Stored items

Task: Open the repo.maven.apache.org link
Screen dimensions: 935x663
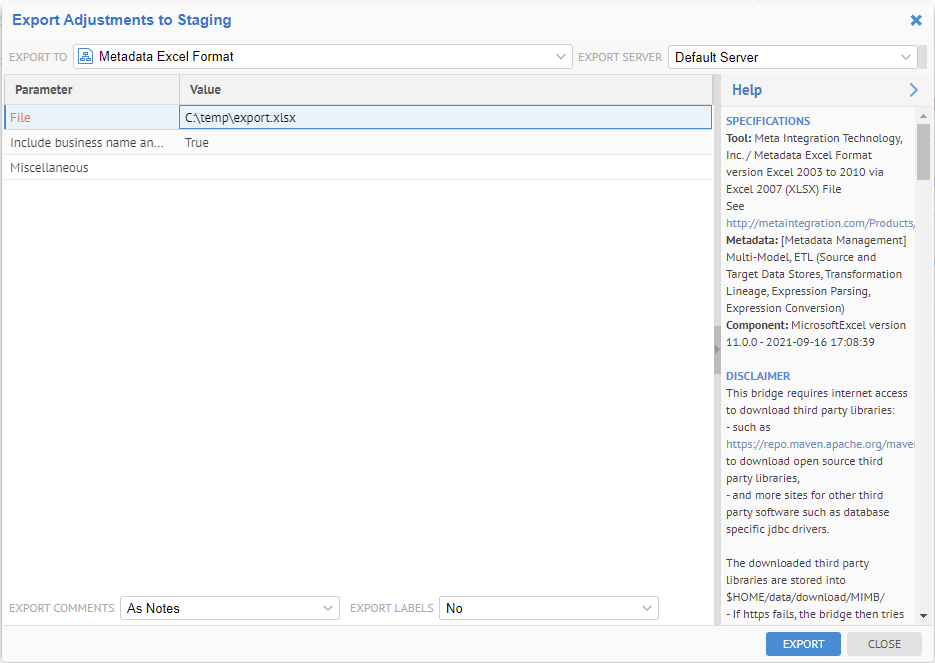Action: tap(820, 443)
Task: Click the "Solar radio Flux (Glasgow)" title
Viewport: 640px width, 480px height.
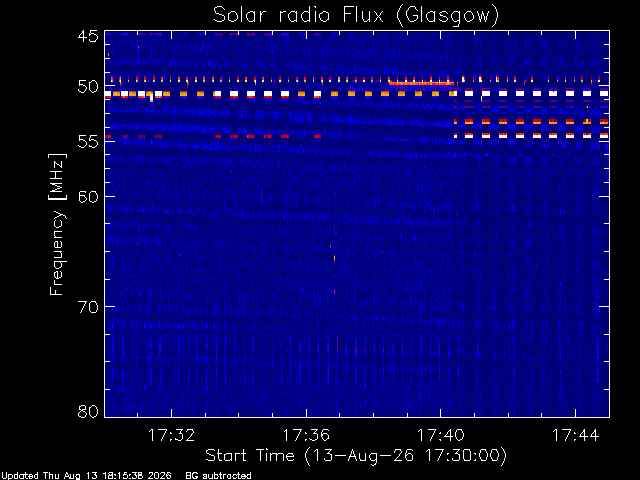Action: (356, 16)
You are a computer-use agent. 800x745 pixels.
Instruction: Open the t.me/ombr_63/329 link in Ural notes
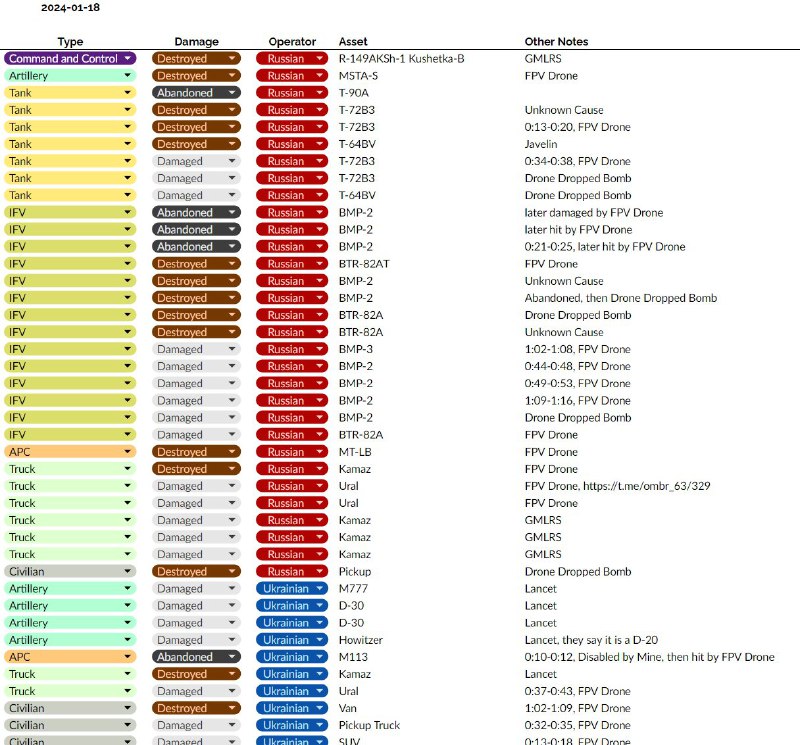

▶ [TASK INSTRUCTIONS]
Each line from the one that holds "Screen dimensions: 935x663" through the end of the entries must be returned exactly, while any pictures stay out.

▶ [FINISHED TASK]
Screen dimensions: 935x663
Action: tap(820, 443)
Task: Click the "Solar radio Flux (Glasgow)" title
Viewport: 640px width, 480px height.
Action: (356, 16)
You are a computer-use agent. 800x745 pixels.
Instruction: Open the t.me/ombr_63/329 link in Ural notes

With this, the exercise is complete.